(WORK REQUEST):
From the line containing "Entries feed (1057, 577)" to the final line of the entries, every line is to be reproduced exactly; no other line belongs in the output.
### AVAILABLE DATA
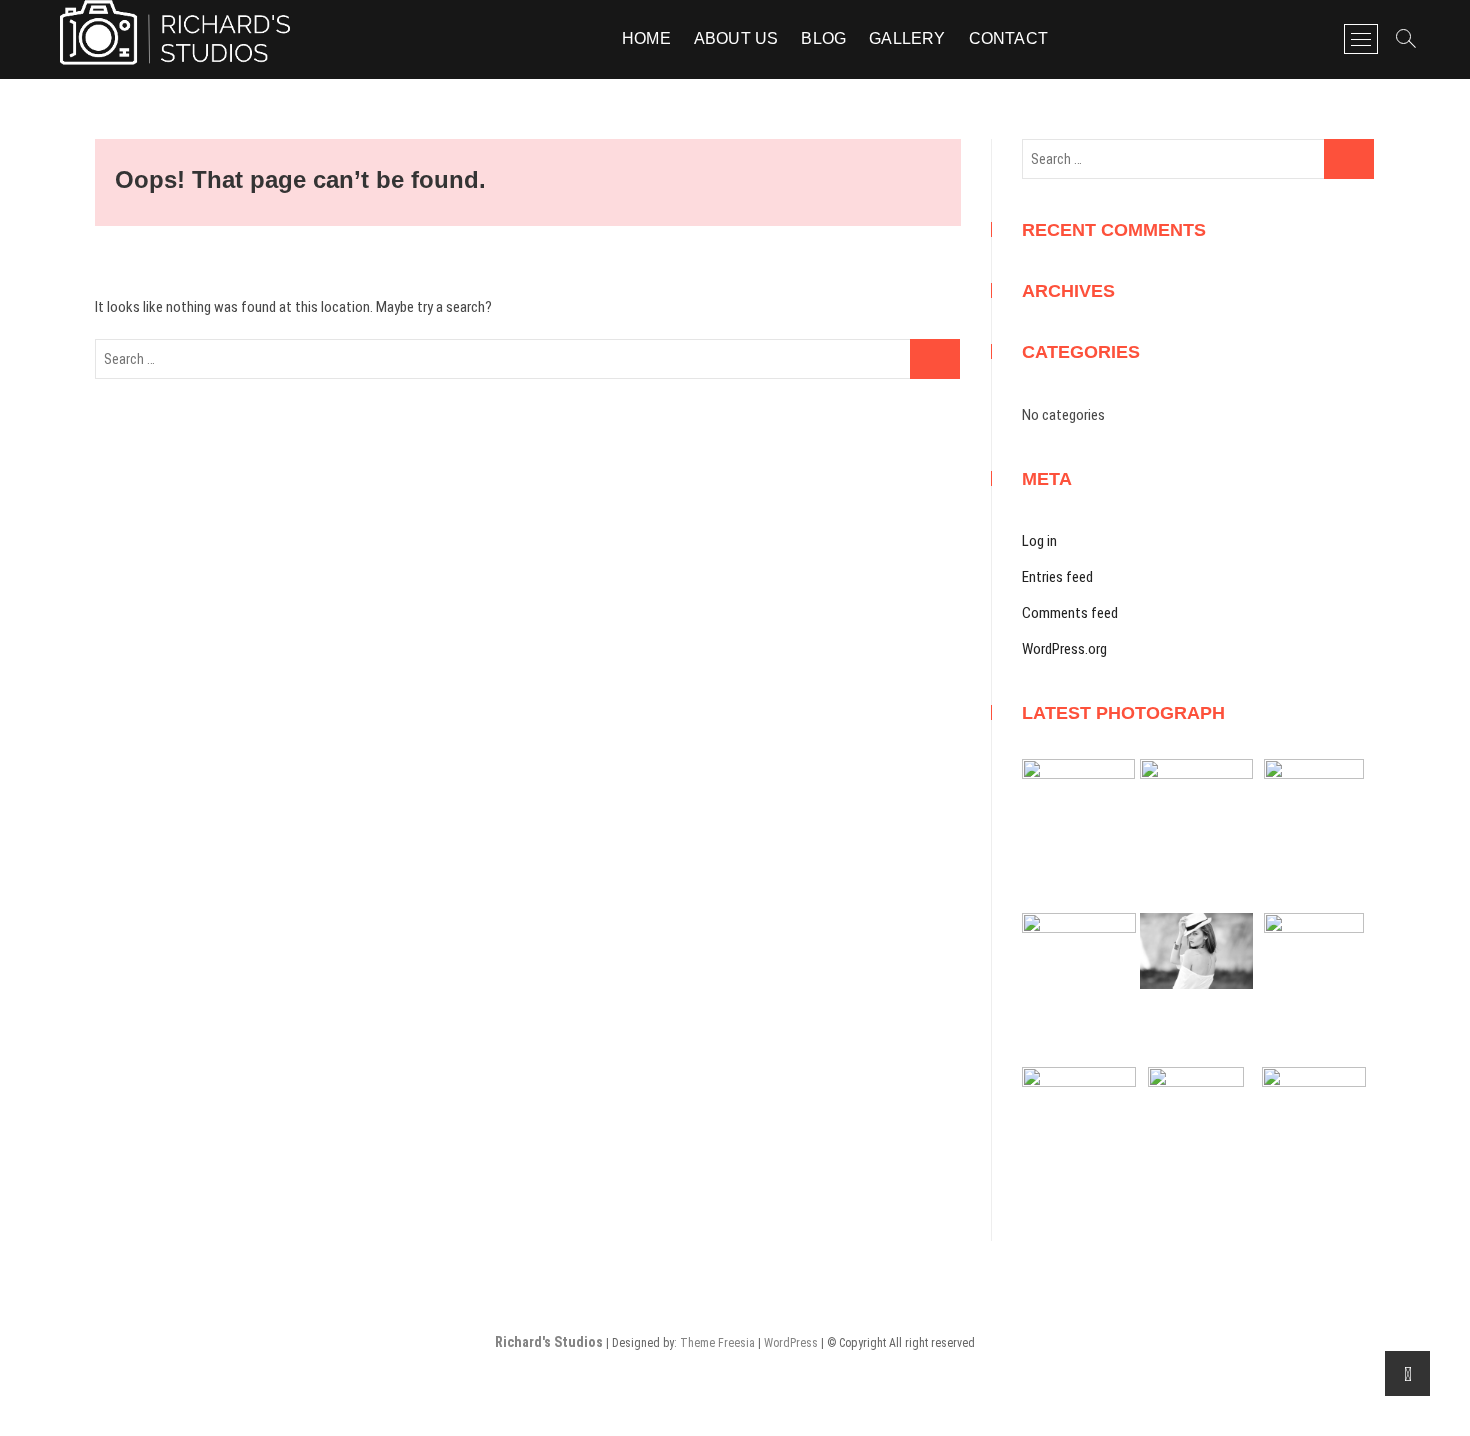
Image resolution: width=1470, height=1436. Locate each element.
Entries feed (1057, 577)
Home (646, 38)
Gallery (907, 38)
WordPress (791, 1343)
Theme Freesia (717, 1343)
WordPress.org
######
(RESPONSE FOR THIS EXERCISE):
Entries feed (1057, 577)
Home (646, 38)
Gallery (907, 38)
WordPress (791, 1343)
Theme Freesia (717, 1343)
WordPress.org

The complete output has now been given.